No DJ or producer makes the soul and R&B roots of house music come to vivid life as well as Kenny Dixon Jr., aka Moodymann. Nobody would deny that other giants of the subgenre don’t acknowledge it, but Dixon’s grooves lack the sleek, precise production often favored by others. They’re pretty simple affairs, built around looped samples; they crackle and pop, as if being played on a turntable with a dusty needle, and have an inherent warmth. Opener “Do Wrong,” an immediate standout, brings out the expressly spiritual aspect to a plaintive Al Green sample (from “Love and Happiness,” while the Reverend was still making secular music), adding gospel claps and choruses.
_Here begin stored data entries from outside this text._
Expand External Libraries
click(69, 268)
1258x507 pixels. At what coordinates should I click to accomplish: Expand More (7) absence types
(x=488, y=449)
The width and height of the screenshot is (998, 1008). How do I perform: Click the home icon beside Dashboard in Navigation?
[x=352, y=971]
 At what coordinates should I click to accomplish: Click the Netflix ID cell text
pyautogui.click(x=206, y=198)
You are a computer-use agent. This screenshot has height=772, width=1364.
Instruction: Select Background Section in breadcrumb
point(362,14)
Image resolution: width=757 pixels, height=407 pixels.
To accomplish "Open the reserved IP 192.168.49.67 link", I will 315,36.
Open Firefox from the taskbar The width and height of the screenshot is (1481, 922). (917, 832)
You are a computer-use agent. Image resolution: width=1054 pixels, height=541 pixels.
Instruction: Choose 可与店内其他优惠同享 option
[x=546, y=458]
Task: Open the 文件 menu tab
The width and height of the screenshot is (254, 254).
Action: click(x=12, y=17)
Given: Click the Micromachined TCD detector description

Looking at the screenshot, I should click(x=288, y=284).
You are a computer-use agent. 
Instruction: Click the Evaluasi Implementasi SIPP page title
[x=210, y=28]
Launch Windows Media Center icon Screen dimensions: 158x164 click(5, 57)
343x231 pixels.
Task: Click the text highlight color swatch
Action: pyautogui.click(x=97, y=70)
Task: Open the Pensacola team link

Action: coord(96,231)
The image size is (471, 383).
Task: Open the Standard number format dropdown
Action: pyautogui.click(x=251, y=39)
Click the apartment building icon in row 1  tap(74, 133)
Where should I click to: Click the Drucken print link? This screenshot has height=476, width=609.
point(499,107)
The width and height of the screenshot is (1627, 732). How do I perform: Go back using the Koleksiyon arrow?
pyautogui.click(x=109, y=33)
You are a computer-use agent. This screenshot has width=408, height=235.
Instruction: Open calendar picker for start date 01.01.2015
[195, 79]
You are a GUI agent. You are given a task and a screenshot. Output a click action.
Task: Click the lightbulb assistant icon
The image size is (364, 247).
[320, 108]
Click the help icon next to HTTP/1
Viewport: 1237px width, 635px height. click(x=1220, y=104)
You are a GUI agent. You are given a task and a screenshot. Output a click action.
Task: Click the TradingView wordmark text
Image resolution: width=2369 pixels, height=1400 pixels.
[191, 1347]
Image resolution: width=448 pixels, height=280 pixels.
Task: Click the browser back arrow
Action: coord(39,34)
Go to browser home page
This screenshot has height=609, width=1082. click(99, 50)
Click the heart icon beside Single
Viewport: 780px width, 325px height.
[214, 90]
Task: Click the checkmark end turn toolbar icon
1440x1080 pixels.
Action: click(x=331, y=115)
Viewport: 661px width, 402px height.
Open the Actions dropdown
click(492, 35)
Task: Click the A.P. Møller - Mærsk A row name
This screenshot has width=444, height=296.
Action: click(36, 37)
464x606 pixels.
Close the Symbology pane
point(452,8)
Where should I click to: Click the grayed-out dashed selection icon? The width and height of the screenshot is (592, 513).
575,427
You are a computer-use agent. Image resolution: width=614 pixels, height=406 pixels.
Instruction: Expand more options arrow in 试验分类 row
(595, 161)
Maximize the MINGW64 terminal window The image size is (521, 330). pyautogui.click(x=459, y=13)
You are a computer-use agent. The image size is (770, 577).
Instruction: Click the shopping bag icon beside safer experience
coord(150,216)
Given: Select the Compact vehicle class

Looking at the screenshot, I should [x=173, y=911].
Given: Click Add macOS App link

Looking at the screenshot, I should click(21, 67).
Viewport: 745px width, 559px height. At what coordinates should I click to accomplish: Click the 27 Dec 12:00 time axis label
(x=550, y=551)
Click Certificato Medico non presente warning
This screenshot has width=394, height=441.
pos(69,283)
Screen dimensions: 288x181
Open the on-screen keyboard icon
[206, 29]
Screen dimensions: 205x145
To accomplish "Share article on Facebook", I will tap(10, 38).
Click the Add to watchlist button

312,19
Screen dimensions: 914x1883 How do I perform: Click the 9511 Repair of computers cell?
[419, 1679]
The followup title track also lifts its eyes to heaven, adding a silky, sensuous bassline and smooth synth layers for a noir feel (police sirens thread through the line “Lord, if you take him away, I don’t want to live;” one can imagine the sharp grief animating the singer, the feel of holding a loved one’s hand as they lie unconscious). Dixon is notoriously elusive and enigmatic, but when your work has so much personality, so much humanity, it makes sense to keep as much of yourself hidden as possible. Perhaps this is what keeps his music sounding continually fresh and vibrant—a tough accomplishment when you’ve been putting out the same style of music for over 20 years, but one Dixon achieves easily.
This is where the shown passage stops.